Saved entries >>
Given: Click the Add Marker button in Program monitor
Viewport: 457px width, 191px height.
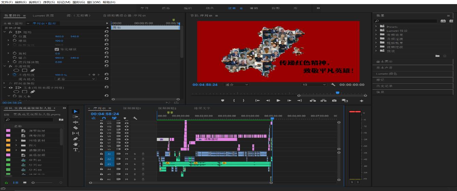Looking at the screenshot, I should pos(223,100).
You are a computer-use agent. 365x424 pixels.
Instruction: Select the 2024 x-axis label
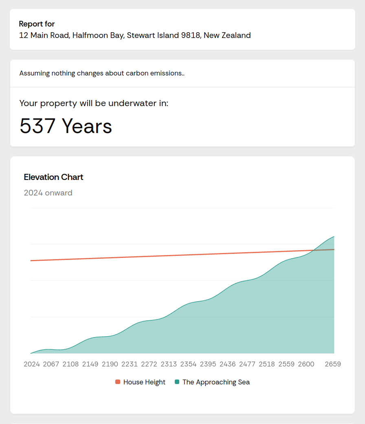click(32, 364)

Task objective >>
In the copy, every entry must appear exactly as written, and no picture may appear.

Result of this exercise >>
Given: Click the Add Marker button in Program monitor
Viewport: 457px width, 191px height.
Looking at the screenshot, I should pos(223,100).
You are a computer-use agent. 365x424 pixels.
Instruction: Select the 2024 x-axis label
click(32, 364)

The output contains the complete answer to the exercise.